(Lines of data)
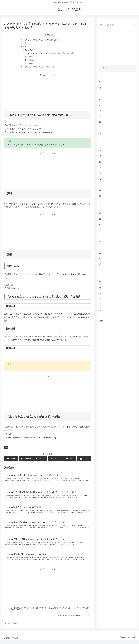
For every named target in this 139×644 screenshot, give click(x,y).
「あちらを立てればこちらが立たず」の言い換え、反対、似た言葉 (49, 54)
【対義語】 (29, 64)
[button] (134, 24)
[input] (118, 25)
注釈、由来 (27, 50)
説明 (23, 43)
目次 (44, 35)
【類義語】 (29, 61)
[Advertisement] (47, 94)
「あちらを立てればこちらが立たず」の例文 (38, 68)
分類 (101, 321)
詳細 (23, 47)
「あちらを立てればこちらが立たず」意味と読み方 (41, 40)
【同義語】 (29, 58)
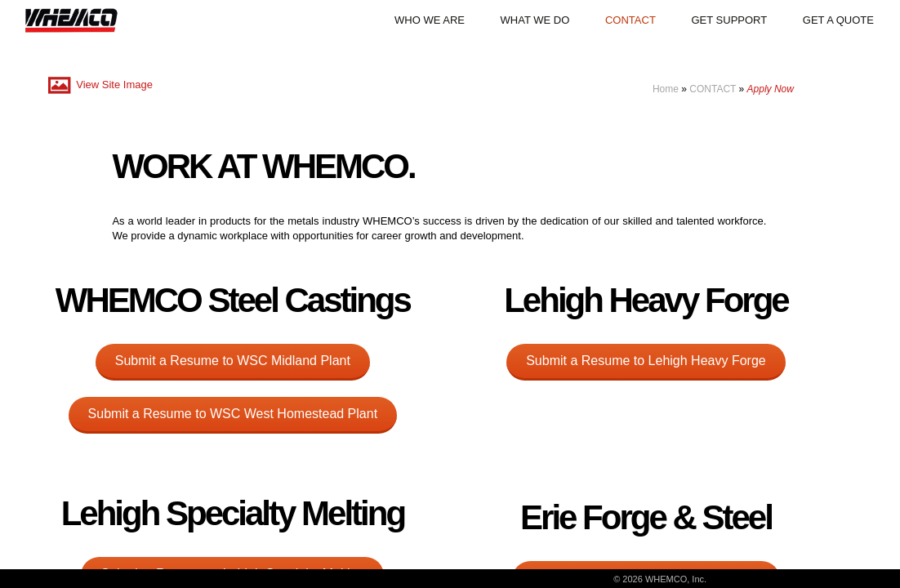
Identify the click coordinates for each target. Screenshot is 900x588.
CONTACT (630, 20)
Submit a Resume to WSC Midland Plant (233, 360)
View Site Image (99, 84)
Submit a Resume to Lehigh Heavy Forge (645, 360)
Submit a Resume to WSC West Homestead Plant (233, 413)
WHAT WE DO (535, 20)
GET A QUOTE (838, 20)
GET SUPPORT (728, 20)
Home (666, 89)
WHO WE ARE (430, 20)
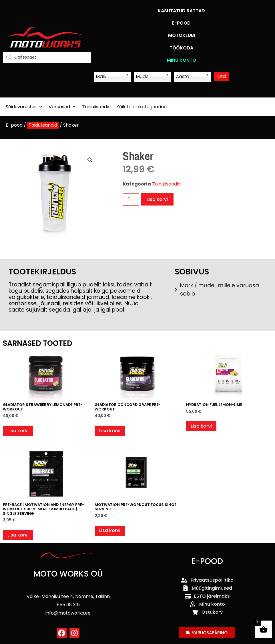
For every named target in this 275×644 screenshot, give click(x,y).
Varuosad (62, 107)
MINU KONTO (182, 60)
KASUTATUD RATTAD (181, 11)
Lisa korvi (157, 199)
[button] (90, 160)
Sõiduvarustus (24, 107)
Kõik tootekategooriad (142, 107)
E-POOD (181, 23)
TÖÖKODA (181, 48)
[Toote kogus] (131, 199)
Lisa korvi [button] (18, 430)
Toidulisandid (96, 107)
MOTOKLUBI (182, 35)
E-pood (14, 125)
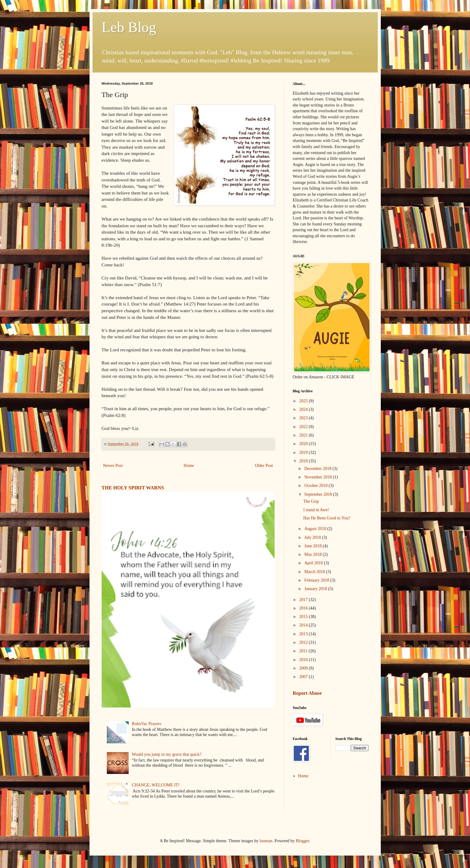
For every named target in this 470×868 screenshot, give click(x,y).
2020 (304, 444)
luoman (266, 841)
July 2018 (313, 537)
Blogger (303, 841)
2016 (304, 608)
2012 (304, 642)
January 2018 (316, 589)
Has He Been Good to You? (326, 518)
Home (189, 465)
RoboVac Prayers (147, 724)
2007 (304, 677)
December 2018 (318, 468)
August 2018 (316, 529)
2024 (304, 409)
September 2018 (319, 494)
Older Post (264, 465)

STATED TASK = Rewrite the listing, putting "Send a Resume" wherever "Submit a Resume" appears and keeping everything else the same. Omit the pictures from your answer.

TASK RESPONSE =
For every named target in this 139×644 screenshot, give click(x,y).
「あちらを立てればこちらが立たず」の言い換え、反対、似た言葉 (49, 54)
【対義語】 (29, 64)
[button] (134, 24)
[input] (118, 25)
注釈、由来 (27, 50)
説明 (23, 43)
目次 (44, 35)
【類義語】 (29, 61)
[Advertisement] (47, 94)
「あちらを立てればこちらが立たず」の例文 (38, 68)
分類 (101, 321)
詳細 (23, 47)
「あちらを立てればこちらが立たず」意味と読み方 (41, 40)
【同義語】 (29, 58)
Identify the click coordinates for each target. Screenshot is 900x588.
CONTACT (630, 20)
Send a Resume to WSC Midland Plant (233, 360)
View Site Image (99, 84)
Send a Resume to Lehigh Heavy Forge (645, 360)
Send a Resume to WSC West Homestead Plant (233, 413)
WHAT WE DO (535, 20)
GET A QUOTE (838, 20)
GET SUPPORT (728, 20)
Home (666, 89)
WHO WE ARE (430, 20)
For every named target in this 275×644 screenshot, give click(x,y).
Varuosad (62, 107)
MINU KONTO (182, 60)
KASUTATUD RATTAD (181, 11)
Lisa korvi (157, 199)
[button] (90, 160)
Sõiduvarustus (24, 107)
Kõik tootekategooriad (142, 107)
E-POOD (181, 23)
TÖÖKODA (181, 48)
[Toote kogus] (131, 199)
Lisa korvi [button] (18, 430)
Toidulisandid (96, 107)
MOTOKLUBI (182, 35)
E-pood (14, 125)
For every named target in this 470×868 screenshot, give click(x,y).
2020 (304, 444)
luoman (266, 841)
July 2018 (313, 537)
Blogger (303, 841)
2016 (304, 608)
2012 (304, 642)
January 2018 (316, 589)
Has He Been Good to You? (326, 518)
Home (189, 465)
RoboVac Prayers (147, 724)
2007 (304, 677)
December 2018 (318, 468)
August 2018 (316, 529)
2024 (304, 409)
September 2018 (319, 494)
Older Post (264, 465)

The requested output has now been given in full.